Njideka was born in Ibadan, Nigeria to a Nigerian father from Imo state, and an American mother from Michigan. She recalls she always wanted to be an entrepreneur. She was first able to dabble in this passion at the age of 11, when she single-handedly staffed a weekend neighborhood bakery stand, skills that were learned from her mother who owned a French restaurant in Ibadan. Njideka’s father, the only child in his family to continue his education post primary school, and who later went on to become a professor, made it a family tradition to take his children from Ibadan to “the village” during all holidays. Njideka fondly recalls going to the farm in the mornings with her aunt and learning through her challenges of farming. It was during these memorable times spent with relatives that Njideka first experienced rural farming. She made a commitment then to make a difference for rural women, like her aunt.
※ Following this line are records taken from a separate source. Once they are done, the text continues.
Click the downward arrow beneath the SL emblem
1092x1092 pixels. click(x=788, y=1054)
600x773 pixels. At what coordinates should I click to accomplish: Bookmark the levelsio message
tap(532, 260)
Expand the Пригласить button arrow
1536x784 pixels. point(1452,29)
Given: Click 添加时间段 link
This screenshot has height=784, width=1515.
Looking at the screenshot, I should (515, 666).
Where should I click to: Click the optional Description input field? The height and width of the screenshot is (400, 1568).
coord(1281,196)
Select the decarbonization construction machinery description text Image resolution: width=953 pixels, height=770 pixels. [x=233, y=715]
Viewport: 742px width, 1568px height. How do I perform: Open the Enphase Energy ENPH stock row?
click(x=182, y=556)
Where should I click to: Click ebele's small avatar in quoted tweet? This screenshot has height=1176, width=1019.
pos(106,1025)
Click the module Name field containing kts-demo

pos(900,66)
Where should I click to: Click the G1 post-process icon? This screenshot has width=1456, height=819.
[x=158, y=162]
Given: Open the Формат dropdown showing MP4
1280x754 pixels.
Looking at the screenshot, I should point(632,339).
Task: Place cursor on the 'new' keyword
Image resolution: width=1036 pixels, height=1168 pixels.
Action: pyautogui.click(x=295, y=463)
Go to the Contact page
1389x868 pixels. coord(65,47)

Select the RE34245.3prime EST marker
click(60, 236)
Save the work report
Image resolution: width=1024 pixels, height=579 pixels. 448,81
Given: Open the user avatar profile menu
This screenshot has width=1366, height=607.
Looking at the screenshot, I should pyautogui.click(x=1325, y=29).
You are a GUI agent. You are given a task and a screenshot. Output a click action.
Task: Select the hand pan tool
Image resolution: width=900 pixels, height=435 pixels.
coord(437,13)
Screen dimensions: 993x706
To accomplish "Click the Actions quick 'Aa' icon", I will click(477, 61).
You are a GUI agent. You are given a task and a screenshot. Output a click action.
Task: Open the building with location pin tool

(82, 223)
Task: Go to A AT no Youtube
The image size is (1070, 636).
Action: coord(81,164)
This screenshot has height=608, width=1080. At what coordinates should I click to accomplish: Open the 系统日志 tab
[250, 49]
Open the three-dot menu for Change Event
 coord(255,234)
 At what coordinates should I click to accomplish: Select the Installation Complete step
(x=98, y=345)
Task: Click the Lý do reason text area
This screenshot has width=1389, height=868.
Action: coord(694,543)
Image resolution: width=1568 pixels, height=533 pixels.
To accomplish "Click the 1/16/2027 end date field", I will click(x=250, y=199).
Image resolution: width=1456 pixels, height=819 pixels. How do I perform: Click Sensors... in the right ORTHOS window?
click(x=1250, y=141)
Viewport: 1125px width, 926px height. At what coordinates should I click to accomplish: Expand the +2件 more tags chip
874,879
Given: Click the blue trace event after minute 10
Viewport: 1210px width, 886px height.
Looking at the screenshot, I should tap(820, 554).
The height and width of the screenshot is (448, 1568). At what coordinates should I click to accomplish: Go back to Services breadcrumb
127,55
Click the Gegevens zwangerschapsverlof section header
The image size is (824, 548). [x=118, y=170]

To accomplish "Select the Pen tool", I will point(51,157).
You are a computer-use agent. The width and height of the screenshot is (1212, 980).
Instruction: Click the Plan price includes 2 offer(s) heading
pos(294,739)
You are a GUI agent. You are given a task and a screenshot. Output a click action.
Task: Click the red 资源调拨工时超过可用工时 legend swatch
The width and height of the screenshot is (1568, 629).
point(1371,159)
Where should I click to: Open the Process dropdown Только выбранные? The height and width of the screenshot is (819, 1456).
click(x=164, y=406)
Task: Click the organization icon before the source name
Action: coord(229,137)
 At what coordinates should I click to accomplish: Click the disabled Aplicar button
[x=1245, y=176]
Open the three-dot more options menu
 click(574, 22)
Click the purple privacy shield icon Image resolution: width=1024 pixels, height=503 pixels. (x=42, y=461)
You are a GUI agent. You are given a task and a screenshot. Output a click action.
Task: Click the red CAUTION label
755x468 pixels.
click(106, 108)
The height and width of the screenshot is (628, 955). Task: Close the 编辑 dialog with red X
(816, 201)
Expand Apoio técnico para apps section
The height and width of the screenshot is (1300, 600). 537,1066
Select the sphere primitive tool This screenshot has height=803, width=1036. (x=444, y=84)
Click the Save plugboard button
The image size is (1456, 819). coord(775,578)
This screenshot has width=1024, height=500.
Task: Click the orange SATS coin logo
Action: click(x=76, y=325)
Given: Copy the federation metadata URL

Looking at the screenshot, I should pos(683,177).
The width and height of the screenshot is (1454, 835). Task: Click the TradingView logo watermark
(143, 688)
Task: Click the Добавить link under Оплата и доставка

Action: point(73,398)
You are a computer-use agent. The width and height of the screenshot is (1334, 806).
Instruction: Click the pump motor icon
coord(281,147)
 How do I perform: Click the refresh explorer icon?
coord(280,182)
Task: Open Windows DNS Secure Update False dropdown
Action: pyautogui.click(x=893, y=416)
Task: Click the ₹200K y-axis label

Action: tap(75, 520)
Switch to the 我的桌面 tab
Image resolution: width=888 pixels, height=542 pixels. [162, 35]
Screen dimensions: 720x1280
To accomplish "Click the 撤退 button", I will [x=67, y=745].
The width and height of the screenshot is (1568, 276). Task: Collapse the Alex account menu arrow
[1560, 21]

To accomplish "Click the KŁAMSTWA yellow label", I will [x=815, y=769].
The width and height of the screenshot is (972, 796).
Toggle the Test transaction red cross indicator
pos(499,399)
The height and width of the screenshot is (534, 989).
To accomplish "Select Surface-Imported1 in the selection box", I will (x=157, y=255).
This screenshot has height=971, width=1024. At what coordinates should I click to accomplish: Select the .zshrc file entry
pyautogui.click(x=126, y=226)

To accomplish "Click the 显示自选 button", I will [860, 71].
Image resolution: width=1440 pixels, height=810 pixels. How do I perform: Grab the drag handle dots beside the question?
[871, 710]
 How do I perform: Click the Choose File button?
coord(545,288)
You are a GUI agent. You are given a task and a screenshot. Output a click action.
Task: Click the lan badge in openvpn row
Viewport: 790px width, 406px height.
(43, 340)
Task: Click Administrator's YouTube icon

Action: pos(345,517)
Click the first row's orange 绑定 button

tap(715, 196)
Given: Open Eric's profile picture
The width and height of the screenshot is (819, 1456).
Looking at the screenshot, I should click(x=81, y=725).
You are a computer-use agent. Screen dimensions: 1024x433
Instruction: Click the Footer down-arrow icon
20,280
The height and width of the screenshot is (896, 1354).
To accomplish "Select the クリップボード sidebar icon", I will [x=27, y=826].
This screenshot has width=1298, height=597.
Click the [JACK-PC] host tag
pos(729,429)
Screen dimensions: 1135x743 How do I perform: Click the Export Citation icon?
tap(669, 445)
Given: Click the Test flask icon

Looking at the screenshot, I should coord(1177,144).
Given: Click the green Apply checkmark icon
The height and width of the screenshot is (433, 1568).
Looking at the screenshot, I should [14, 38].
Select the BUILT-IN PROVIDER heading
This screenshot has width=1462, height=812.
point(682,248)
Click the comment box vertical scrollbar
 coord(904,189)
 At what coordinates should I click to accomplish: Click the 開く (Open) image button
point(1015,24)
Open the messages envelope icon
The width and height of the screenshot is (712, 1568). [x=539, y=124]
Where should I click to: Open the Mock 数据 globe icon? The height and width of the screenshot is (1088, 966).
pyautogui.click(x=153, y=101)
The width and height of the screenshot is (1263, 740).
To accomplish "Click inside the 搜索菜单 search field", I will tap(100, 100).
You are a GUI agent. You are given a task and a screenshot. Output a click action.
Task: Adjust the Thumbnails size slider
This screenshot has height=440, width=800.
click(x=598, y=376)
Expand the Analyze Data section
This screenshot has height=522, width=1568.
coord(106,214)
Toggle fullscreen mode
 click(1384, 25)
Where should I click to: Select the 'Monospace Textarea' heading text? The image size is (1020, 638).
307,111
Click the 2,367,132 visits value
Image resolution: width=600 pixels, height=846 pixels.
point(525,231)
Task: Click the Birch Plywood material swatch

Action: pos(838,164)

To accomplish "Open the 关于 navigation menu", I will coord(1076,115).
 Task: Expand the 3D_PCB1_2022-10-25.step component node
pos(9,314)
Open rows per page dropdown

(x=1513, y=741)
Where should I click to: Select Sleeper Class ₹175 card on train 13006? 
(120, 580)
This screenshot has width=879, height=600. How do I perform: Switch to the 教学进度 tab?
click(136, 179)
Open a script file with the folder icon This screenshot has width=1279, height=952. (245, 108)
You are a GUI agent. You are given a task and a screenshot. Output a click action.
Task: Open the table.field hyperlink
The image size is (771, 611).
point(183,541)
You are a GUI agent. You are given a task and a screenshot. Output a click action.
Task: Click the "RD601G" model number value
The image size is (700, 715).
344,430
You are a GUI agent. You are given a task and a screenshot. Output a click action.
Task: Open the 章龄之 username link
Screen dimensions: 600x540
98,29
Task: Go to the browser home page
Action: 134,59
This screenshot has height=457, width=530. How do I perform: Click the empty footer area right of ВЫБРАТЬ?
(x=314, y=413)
In the fall of 1993, Njideka moved to the U.S. to pursue a college education and attended the University of Massachusetts, Amherst. Looking at the curriculum early on, Njideka felt immediately at ease as it was seemingly less aggressive than her Nigerian secondary school. However, that ease would suddenly disappear when on the first day of English 101, the professor asked the class to “tell me about a time when… ” While her peers started clicking away on their computers, Njideka grabbed her pen. “I’m so behind and I haven’t even started yet,” Njideka recalls thinking. She immediately started teaching herself how to use a computer, and then at the library, realizing the pivotal role technology plays in education.

Upon graduation, Njideka accepted a position at Microsoft Corporation in Redmond, Washington. There, she challenged senior leadership to expand their operations in sub-Saharan Africa, with hopes that this would help bridge the digital divide between the two continents. Njideka served in an advisory capacity to establish Microsoft’s first West Africa office in Lagos. In 2000, Njideka founded YTF as an international nonprofit, and registered in both Nigeria and the U.S. She soon realized, however, that she wanted to play a much more direct role in her organization. A few years later, Njideka resigned from her comfortable position at Microsoft to pursue her calling to partner with developing nations to meet their challenges in facing a continuously widening digital divide.

Shortly after leaving Microsoft, Njideka was accepted as a post graduate fellow in the Reuters Digital Vision Fellowship at Stanford University. This prestigious program provides social entrepreneurs with a creative environment and a platform to design and implement innovative and scalable technology-based solutions for untapped markets around the world.

Having spent most of her life with limited access to information and communication technology resources in Nigeria, Njideka considers herself a model for how having access to information, even in its simplest form, can make a difference. She is determined and poised to provide the same opportunity for others, including all rural women and their children, for whom the right resources and technology will help increase their incomes, and improve their livelihoods and self-esteem in their communities.